EXERCISE OBJECTIVE:
Find each line in the material below that contains the string "cell" and copy those lines in full. Matching is case-sensitive.

WORKING DATA:
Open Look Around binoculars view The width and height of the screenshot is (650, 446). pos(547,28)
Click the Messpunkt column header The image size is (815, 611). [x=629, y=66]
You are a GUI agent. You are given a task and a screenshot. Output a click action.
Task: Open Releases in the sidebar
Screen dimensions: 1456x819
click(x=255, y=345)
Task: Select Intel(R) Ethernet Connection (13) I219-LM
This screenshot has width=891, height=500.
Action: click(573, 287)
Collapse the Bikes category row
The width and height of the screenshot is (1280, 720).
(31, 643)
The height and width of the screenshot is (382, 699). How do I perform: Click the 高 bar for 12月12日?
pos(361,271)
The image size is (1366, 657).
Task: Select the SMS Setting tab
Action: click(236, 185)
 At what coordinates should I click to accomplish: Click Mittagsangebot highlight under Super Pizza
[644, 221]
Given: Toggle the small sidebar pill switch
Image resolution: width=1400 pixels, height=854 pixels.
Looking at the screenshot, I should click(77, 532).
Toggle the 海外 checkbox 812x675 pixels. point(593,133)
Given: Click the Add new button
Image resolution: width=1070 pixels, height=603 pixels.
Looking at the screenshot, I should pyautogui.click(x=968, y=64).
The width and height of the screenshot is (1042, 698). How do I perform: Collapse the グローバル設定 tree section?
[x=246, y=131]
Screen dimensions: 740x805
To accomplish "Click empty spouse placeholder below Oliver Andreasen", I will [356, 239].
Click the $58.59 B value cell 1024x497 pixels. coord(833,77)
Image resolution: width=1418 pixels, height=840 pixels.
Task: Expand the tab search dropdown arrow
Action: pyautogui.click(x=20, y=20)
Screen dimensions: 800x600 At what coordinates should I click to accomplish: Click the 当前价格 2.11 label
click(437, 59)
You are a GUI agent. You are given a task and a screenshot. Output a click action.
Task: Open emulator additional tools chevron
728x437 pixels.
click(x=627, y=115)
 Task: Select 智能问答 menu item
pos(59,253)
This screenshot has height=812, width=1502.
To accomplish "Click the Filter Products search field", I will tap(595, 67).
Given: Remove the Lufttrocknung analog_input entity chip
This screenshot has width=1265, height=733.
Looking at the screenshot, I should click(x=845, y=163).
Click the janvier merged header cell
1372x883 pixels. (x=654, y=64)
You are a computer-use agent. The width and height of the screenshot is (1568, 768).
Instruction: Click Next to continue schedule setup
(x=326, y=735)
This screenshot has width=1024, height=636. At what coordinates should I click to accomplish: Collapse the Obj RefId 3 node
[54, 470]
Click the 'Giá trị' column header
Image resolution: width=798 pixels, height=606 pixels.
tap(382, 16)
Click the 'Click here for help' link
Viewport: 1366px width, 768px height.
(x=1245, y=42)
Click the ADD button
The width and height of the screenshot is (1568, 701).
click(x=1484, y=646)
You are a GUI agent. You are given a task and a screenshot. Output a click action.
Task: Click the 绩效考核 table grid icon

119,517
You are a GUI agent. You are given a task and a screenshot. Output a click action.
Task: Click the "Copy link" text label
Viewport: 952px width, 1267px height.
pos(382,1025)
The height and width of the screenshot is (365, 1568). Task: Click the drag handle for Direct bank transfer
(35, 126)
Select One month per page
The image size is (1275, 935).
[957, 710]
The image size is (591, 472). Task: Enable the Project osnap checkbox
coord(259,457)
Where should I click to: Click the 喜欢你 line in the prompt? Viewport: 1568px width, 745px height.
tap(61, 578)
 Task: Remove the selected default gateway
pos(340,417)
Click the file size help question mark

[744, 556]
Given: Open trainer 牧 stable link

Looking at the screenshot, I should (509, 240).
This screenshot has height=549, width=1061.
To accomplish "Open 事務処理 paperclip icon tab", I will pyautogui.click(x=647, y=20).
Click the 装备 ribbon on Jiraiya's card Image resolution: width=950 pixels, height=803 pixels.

SOLUTION BELOW:
Click the $58.59 B value cell 1024x497 pixels. coord(833,77)
Click the janvier merged header cell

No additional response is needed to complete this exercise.